Yarning to an old mate last week, the usual wide ranging stuff you examine with someone you know well, he said “you know, what you do is forensic marketing, exhuming the deeply held assumptions that distort the outcomes, simplifying  the jargon, identifying the make-work activity, seeing with a fresh eye the alignment of priorities” 

    It struck me as a very useful description, so I constructed a simple list of the starting points:

  1. Who are your customers?
  2. Why are they your customers?
  3. What do they buy?
  4. How much could they buy?
  5. What do various customers have in common?
  6. Why do they buy from you, and not your competitor?
  7. How much & what do they buy from your competitor?
  8. How do you define their Wallet?
  9. Is it the same as they would define it?
  10. What keeps your customers, your competitors, and you awake at night?
  11. Which customers have you lost, and why?
  12. What would you have to do to get them back, and is it worth the cost?
  13. If you were seeking to enter your market now, how would you do it?
  14. What are the barriers to better performance of your products?
  15. What are the markets where your capabilities rather than just your products have relevance?
  16. How do you communicate with customers?
  17. How do they communicate with you, and what is the quality of that communication?
  18. How engaged are you with your key (not necessarily biggest) customers?
  19. Where are the markets that have evolved  that use different versions of your key pieces of capability?
  20. What can you learn from them?
  21. How do the demand chains work?
  22. Where in the chain does the real leverage reside?
  23. Where are the sources of waste in the chain?
  24. How do you innovate to eliminate them?
  25. How can you turn those who inhabit your demand chain into collaborators?
  26. What are the key competitive capabilities of your competitors?
  27. How do competitors react to the tactics you employ?
  28. How effective are their reactions?
  29. How has their response fed into your planning?
  30.  

    Once I started the list, I found it just went on, and on, and on, pages of it.

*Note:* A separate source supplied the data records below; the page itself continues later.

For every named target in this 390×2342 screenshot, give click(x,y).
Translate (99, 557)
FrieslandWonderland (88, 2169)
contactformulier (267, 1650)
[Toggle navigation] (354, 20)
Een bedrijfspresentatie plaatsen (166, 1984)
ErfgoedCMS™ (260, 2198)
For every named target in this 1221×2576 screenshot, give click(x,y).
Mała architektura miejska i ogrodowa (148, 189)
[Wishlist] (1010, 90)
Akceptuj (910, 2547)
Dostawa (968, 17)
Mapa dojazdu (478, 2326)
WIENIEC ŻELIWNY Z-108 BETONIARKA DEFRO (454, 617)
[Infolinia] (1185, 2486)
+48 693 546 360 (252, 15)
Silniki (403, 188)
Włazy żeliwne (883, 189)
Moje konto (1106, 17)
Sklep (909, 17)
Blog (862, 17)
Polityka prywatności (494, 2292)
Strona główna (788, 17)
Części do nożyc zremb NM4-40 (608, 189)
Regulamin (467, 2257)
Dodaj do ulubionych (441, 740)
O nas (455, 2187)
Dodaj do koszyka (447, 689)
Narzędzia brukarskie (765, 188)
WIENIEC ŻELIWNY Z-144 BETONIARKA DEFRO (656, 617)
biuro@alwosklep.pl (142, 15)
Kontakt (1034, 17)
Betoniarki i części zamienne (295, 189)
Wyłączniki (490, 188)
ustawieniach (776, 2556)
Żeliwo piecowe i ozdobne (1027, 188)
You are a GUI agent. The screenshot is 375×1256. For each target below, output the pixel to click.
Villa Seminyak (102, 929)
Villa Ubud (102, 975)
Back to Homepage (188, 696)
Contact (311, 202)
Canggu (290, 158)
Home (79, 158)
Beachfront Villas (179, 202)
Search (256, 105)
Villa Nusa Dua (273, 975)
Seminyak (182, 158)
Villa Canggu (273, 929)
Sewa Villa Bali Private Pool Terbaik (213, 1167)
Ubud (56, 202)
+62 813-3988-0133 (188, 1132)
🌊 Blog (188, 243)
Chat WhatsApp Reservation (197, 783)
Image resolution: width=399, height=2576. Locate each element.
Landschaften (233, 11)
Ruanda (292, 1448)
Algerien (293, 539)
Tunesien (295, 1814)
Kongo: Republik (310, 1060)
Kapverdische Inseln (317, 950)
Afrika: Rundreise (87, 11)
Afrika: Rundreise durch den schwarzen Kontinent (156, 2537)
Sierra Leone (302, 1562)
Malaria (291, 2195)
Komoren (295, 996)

    What changes is the way elements interact, apply differently to different situations, and the means by which experience, deep sector knowledge, and the wisdom that comes from hard lessons steers you towards a smaller range of drivers that warrant deeper analysis in any given situation.

    A review of marketing, that can be best described as “forensic” can deliver real benefits from the insights that evolve.